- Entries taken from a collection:

◆ ◆ ◆ ◆ ◆ ◆ ◆

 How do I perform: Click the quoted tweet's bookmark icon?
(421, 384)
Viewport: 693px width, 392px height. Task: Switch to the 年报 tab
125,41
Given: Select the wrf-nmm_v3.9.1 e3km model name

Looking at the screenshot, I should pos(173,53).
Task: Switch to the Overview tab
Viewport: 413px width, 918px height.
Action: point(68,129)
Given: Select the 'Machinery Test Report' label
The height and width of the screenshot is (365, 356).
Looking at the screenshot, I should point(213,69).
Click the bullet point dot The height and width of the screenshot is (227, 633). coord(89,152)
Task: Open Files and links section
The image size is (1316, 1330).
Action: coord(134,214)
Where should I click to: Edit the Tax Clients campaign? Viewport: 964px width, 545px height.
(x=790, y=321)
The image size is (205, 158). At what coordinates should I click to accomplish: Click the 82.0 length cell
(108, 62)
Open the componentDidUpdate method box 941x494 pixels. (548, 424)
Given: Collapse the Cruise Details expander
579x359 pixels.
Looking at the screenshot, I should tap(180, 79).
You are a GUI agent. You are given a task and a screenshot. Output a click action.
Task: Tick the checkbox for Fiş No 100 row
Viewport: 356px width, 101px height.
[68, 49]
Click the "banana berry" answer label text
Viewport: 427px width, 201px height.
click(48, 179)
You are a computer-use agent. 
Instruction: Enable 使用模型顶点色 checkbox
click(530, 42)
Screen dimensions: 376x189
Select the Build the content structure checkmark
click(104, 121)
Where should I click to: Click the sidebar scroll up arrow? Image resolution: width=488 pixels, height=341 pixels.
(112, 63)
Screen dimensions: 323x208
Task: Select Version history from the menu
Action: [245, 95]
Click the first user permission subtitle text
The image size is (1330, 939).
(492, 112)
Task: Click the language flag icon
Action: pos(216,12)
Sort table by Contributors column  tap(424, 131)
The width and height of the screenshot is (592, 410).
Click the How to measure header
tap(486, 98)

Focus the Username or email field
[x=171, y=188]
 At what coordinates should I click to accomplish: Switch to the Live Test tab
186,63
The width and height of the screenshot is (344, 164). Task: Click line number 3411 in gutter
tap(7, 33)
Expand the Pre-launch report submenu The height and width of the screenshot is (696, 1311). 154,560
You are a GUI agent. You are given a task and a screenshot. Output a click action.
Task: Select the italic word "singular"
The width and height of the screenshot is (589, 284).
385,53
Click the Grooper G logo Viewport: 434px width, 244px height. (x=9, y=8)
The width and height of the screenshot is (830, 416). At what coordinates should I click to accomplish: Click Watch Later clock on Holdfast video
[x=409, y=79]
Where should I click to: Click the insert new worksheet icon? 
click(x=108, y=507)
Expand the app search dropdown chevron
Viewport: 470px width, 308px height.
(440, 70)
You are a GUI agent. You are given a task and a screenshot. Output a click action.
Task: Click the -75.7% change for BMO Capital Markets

◆ ◆ ◆ ◆ ◆ ◆ ◆

- Problem statement: The answer must restate each entry word for word.

- Solution below:
 How do I perform: Click the quoted tweet's bookmark icon?
(421, 384)
Viewport: 693px width, 392px height. Task: Switch to the 年报 tab
125,41
Given: Select the wrf-nmm_v3.9.1 e3km model name

Looking at the screenshot, I should pos(173,53).
Task: Switch to the Overview tab
Viewport: 413px width, 918px height.
Action: point(68,129)
Given: Select the 'Machinery Test Report' label
The height and width of the screenshot is (365, 356).
Looking at the screenshot, I should point(213,69).
Click the bullet point dot The height and width of the screenshot is (227, 633). coord(89,152)
Task: Open Files and links section
The image size is (1316, 1330).
Action: coord(134,214)
Where should I click to: Edit the Tax Clients campaign? Viewport: 964px width, 545px height.
(x=790, y=321)
The image size is (205, 158). At what coordinates should I click to accomplish: Click the 82.0 length cell
(108, 62)
Open the componentDidUpdate method box 941x494 pixels. (548, 424)
Given: Collapse the Cruise Details expander
579x359 pixels.
Looking at the screenshot, I should tap(180, 79).
You are a GUI agent. You are given a task and a screenshot. Output a click action.
Task: Tick the checkbox for Fiş No 100 row
Viewport: 356px width, 101px height.
[68, 49]
Click the "banana berry" answer label text
Viewport: 427px width, 201px height.
click(48, 179)
You are a computer-use agent. 
Instruction: Enable 使用模型顶点色 checkbox
click(530, 42)
Screen dimensions: 376x189
Select the Build the content structure checkmark
click(104, 121)
Where should I click to: Click the sidebar scroll up arrow? Image resolution: width=488 pixels, height=341 pixels.
(112, 63)
Screen dimensions: 323x208
Task: Select Version history from the menu
Action: [245, 95]
Click the first user permission subtitle text
The image size is (1330, 939).
(492, 112)
Task: Click the language flag icon
Action: pos(216,12)
Sort table by Contributors column  tap(424, 131)
The width and height of the screenshot is (592, 410).
Click the How to measure header
tap(486, 98)

Focus the Username or email field
[x=171, y=188]
 At what coordinates should I click to accomplish: Switch to the Live Test tab
186,63
The width and height of the screenshot is (344, 164). Task: Click line number 3411 in gutter
tap(7, 33)
Expand the Pre-launch report submenu The height and width of the screenshot is (696, 1311). 154,560
You are a GUI agent. You are given a task and a screenshot. Output a click action.
Task: Select the italic word "singular"
The width and height of the screenshot is (589, 284).
385,53
Click the Grooper G logo Viewport: 434px width, 244px height. (x=9, y=8)
The width and height of the screenshot is (830, 416). At what coordinates should I click to accomplish: Click Watch Later clock on Holdfast video
[x=409, y=79]
Where should I click to: Click the insert new worksheet icon? 
click(x=108, y=507)
Expand the app search dropdown chevron
Viewport: 470px width, 308px height.
(440, 70)
You are a GUI agent. You are given a task and a screenshot. Output a click action.
Task: Click the -75.7% change for BMO Capital Markets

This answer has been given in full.